Clay is a home rule-class city in Webster County, Kentucky, in the United States. The population was 1,031 at the 2020 census. Settled in 1837, the city is named for the statesman Henry Clay. In 2022, it became a wet city after a petition put the measure on the ballot.

==History==
A post office was established in 1837 when the community was called Ashland, for Henry Clay's Lexington estate. It was renamed Clay in 1854. The city incorporated as "Claysville" in 1860, though the name was shortened to "Clay" in 1872.

==Geography==
Clay is located at . The city is concentrated around the intersection of Kentucky Route 109 and Kentucky Route 132, northwest of Providence. The city of Wheatcroft lies just to the west along KY 109.
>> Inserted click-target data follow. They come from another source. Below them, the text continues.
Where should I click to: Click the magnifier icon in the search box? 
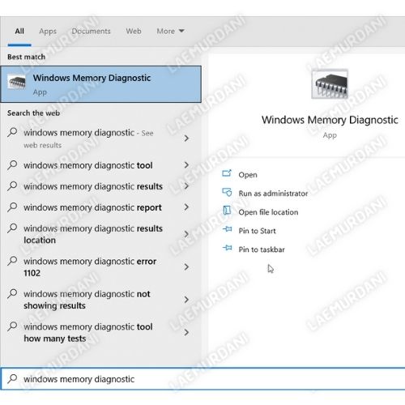(x=12, y=378)
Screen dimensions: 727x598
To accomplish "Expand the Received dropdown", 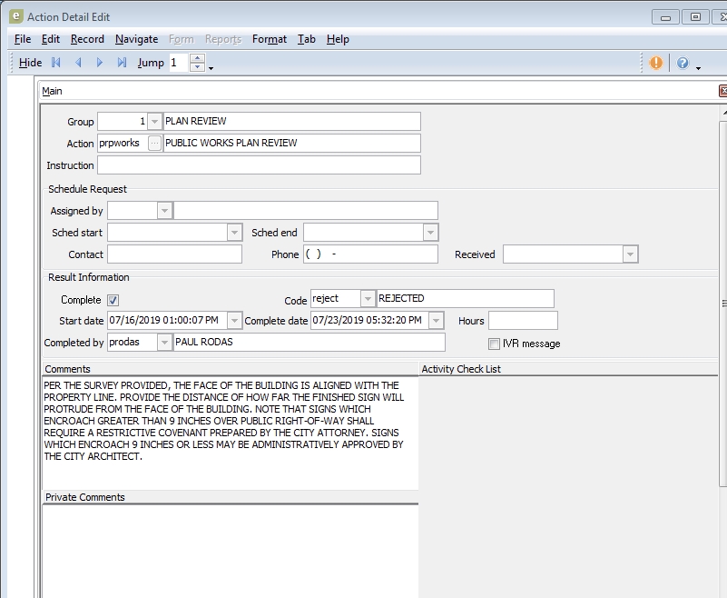I will (x=630, y=254).
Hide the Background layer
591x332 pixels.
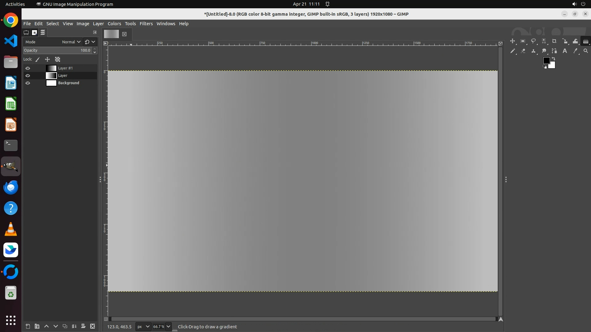point(28,83)
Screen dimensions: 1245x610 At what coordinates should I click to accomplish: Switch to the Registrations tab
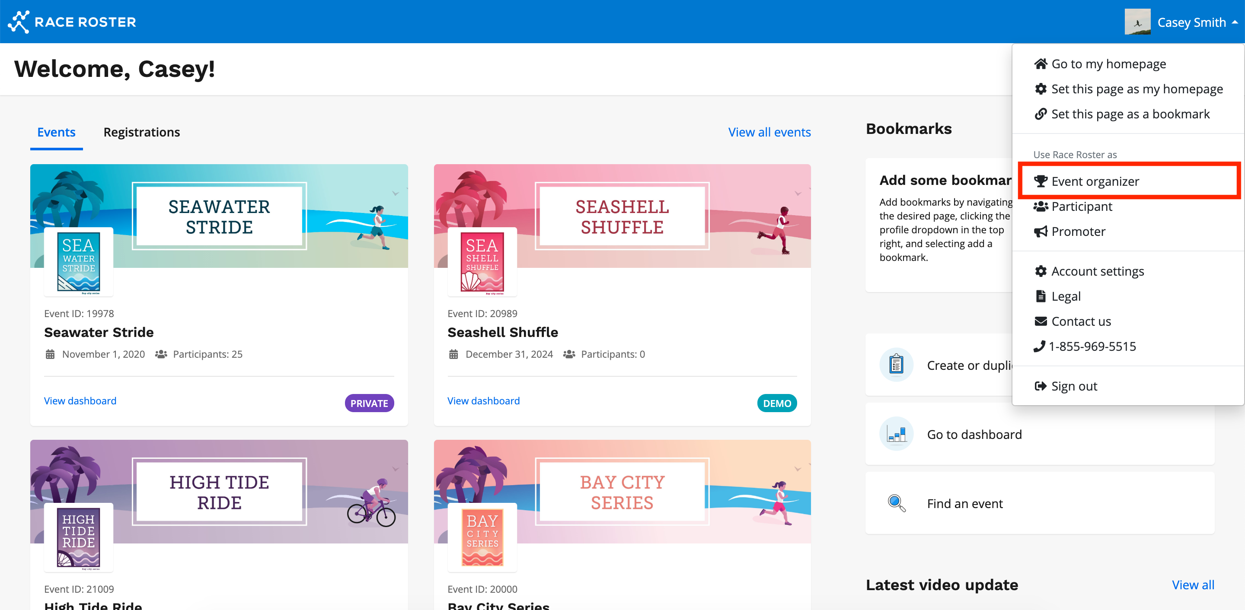(142, 132)
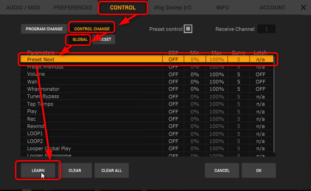Select the CONTROL CHANGE button

[92, 29]
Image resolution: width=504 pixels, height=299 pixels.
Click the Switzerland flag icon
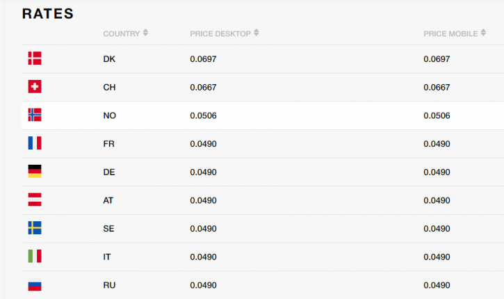pyautogui.click(x=35, y=86)
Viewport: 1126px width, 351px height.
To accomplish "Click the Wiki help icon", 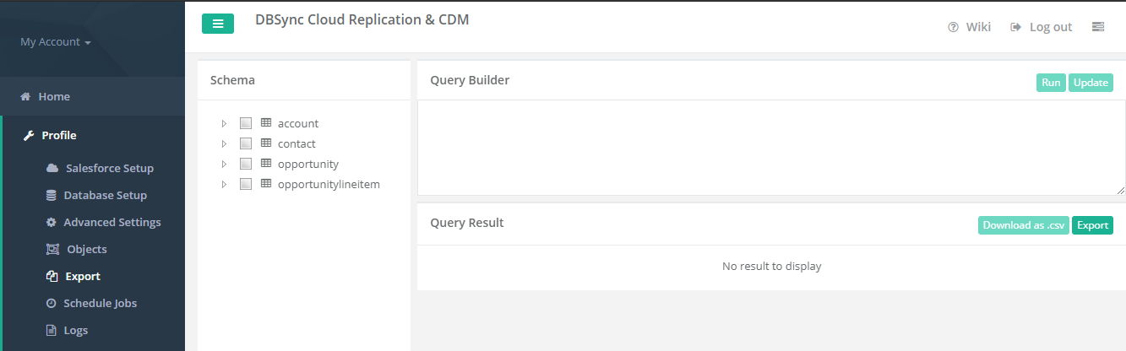I will point(954,27).
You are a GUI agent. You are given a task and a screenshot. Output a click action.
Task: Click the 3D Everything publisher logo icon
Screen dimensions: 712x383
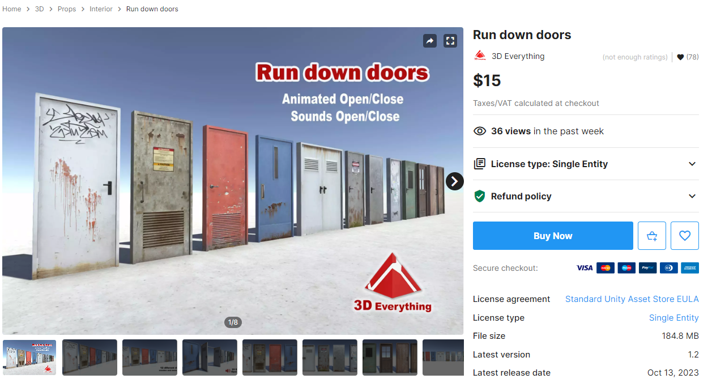(480, 56)
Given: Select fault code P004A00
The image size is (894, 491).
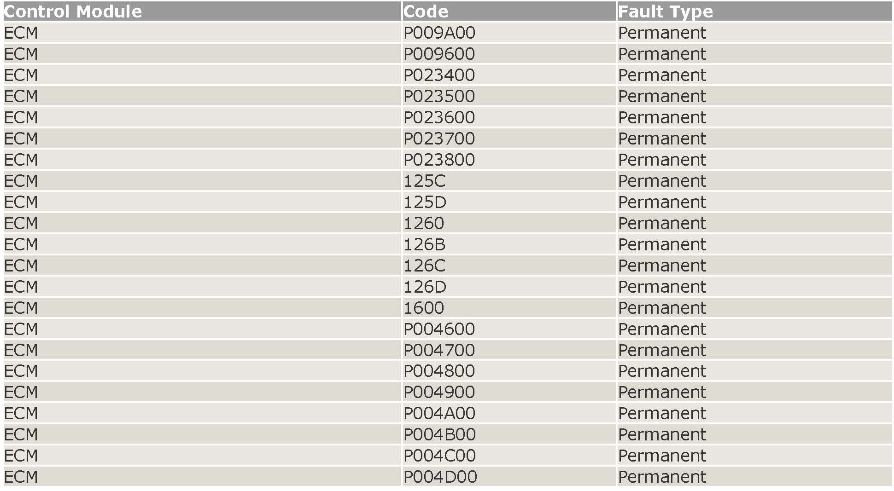Looking at the screenshot, I should (439, 413).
According to the United States Census Bureau, the city has a total area of 0.9 sqmi, all land.

==Demographics==

As of the census of 2000, there were 1,179 people, 485 households, and 333 families residing in the city. The population density was 1,300.9 PD/sqmi. There were 541 housing units at an average density of 596.9 /sqmi. The racial makeup of the city was 99.15% White, 0.25% African American, 0.17% Asian, 0.17% Pacific Islander, and 0.25% from two or more races. Hispanic or Latino of any race were 0.34% of the population.

There were 485 households, out of which 31.1% had children under the age of 18 living with them, 55.9% were married couples living together, 9.1% had a female householder with no husband present, and 31.3% were non-families. 29.3% of all households were made up of individuals, and 15.7% had someone living alone who was 65 years of age or older. The average household size was 2.43 and the average family size was 2.99.

In the city, the population was spread out, with 24.8% under the age of 18, 7.8% from 18 to 24, 30.8% from 25 to 44, 21.4% from 45 to 64, and 15.3% who were 65 years of age or older. The median age was 37 years. For every 100 females, there were 97.2 males. For every 100 females age 18 and over, there were 92.0 males.

The median income for a household in the city was $31,625, and the median income for a family was $42,500. Males had a median income of $30,729 versus $16,538 for females. The per capita income for the city was $15,545. About 10.7% of families and 13.3% of the population were below the poverty line, including 23.1% of those under age 18 and 10.1% of those age 65 or over.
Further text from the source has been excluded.